Bluffton had one. And we truly feel for the towns that didn’t.
Al and his wife, Millie, owned Ingalls Restaurant. It was the last real sit-down restaurant on Main Street.
What a place. Hours were, oh, 5:30 a.m. to, what, 10 p.m. at night?
Those hours were set for the community, not the owners. It operated in a sort of informal “community system.” Meetings took place there. Deals developed. Coffee was poured. More meetings took place. More deals developed. More coffee was poured.
It was an interesting cycle.
The Sunday after-church crowd might wait 30 minutes for a table. Imagine that.
During the week, at noon and dinner, Al met you at the door with menus in hand. He greeted you like your were his long-lost best friend.
“How many?" (meaning table for how many?), he’d ask. He didn’t really need to ask. He knew the answer just by looking at you. It was simply conversation. It was a connection.
He liked connections. That’s why his restaurant worked.
Did Al Ingalls invent the buffet salad bar? Okay, maybe not. But, he realized early on its value and made it affordable.
He did lots of other things. Consider:
• He’d prepare the fish. If you caught it and brought it in. He’d prepare it for you.
• The restaurant was a donation center. Al was known to hang a string from the kitchen to the front door.
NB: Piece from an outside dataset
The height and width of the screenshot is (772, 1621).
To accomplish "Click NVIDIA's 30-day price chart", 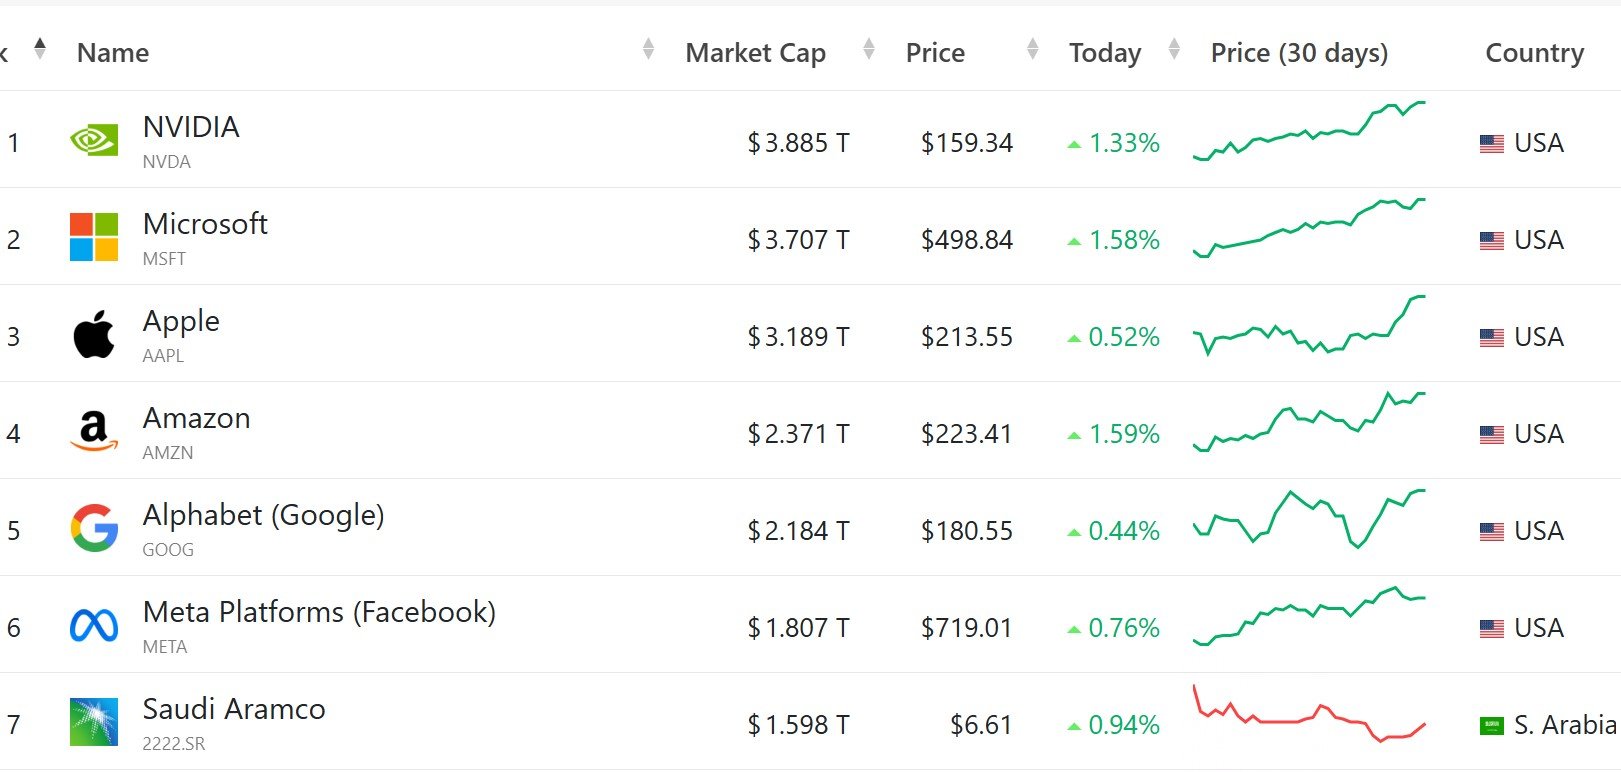I will (1309, 131).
Patrons could clip cash and checks on it in times when someone in need – well, was in need of cash.
• In the mid-1950s Bluffton College had some unusually great football teams. Reliable sources tell that some of the more famous players were given, let’s call it, grants-in-aid, from a rotating donation fund housed in the restaurant.
After all, a good football team brings people to Bluffton. Those fans have to eat somewhere.
Some claim payment was based upon the number of touchdown a grant recipient scored in a game. But, that's all hearsay.
• Birthday parties took place in the back room. The room had a name: the Alcove Room. At these parties you could even bring your own cake.
There’s lots more to write about Al – how Bluffton got its parking lots behind Main Street, how the Ream holiday folk art display landed here…the list goes on.
Yep. Every town should have an Al Ingalls.
We know, because we had a great one.